**Consigne**
Relevez toutes les personnes désignées par leur nom dans le texte ci-dessous consacré au taux réduit de TVA réclamé par les restaurateurs.

**Texte de l'exercice**
○ ○ ○ ○ ○
L'optimisme des professionnels qui voyaient déjà le taux réduit de TVA appliqué dès le 1er janvier 2003, est sans doute retombé, à la lecture des déclarations du commissaire européen en charge de la fiscalité, publiées dans le Figaro du mercredi 19 juin. Frits Bokelstein assure dans cet entretien "avoir pris bonne note des griefs des restaurateurs français, en concurrence avec d'autres Etats qui pratiquent des taux réduits". Mais il affirme en revanche que le délai du 1 er janvier 2003 n'est pas "tenable", compte tenu du processus de décision européen.
La réaction de l'Umih n'a pas tardé, par la voie d'un communiqué officiel publié en milieu de matinée. L'Umih se déclare "indignée des méthodes d'un seul commissaire, qui avant même la fin de la négociation entamée il y a quelques jours, déclare (...) de façon péremptoire et unilatérale que l'engagement français est nul et non avenu". L'Umih souligne également que le projet de finances pour 2003, discuté en juillet, est "une opportunité pour que le nouveau gouvernement et sa majorité (...) tiennent parole". Et l'Union d'ajouter qu'elle interpellera le premier ministre sur le respect de son engagement.
Jean-Pierre Raffarin, à la suite de Jacques Chirac, a effectivement déclaré à plusieurs reprises dans les médias et lors de réunions publiques (lire nos précédents articles) que le gouvernement français voulait obtenir ce taux réduit. Mais il n'a jamais en revanche fixé une échéance à janvier 2003. Et il a surtout évoqué la négociation européenne, excluant de facto un passage en force, Ce que vient de confirmer François Fillon sur le plateau de la chaîne LCI, mercredi 19 juin. Le ministre des affaires sociales évoque aussi l'échéance de janvier 2004, "si nous n'y arrivons pas", en soulignant que la procédure européenne est "longue", "qu'il faut convaincre la Commission et les 14 Etats-membres".
○ ○ ○ ○ ○
**Données de l'exercice**
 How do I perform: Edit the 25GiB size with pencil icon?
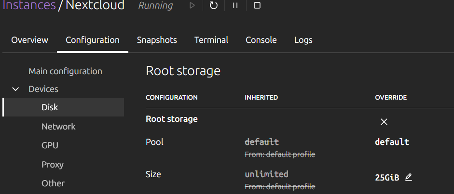click(x=409, y=177)
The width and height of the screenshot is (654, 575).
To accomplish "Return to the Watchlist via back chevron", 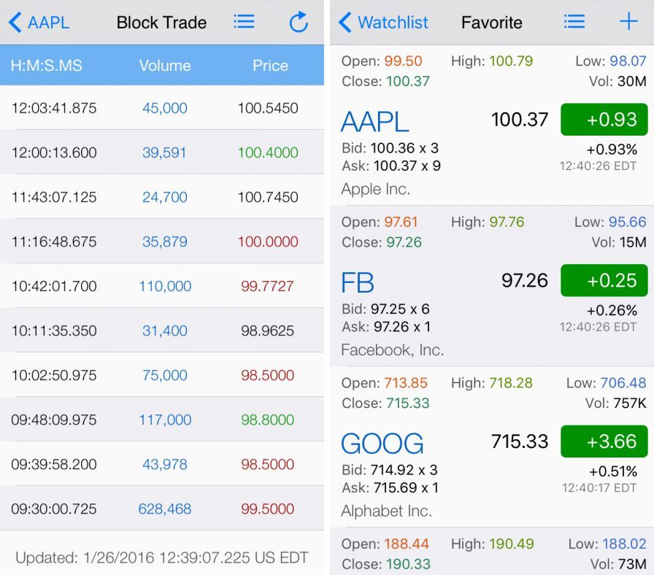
○ ○ ○ ○ ○
**Réponse rédigée**
- Frits Bokelstein
- Jean-Pierre Raffarin
- Jacques Chirac
- François Fillon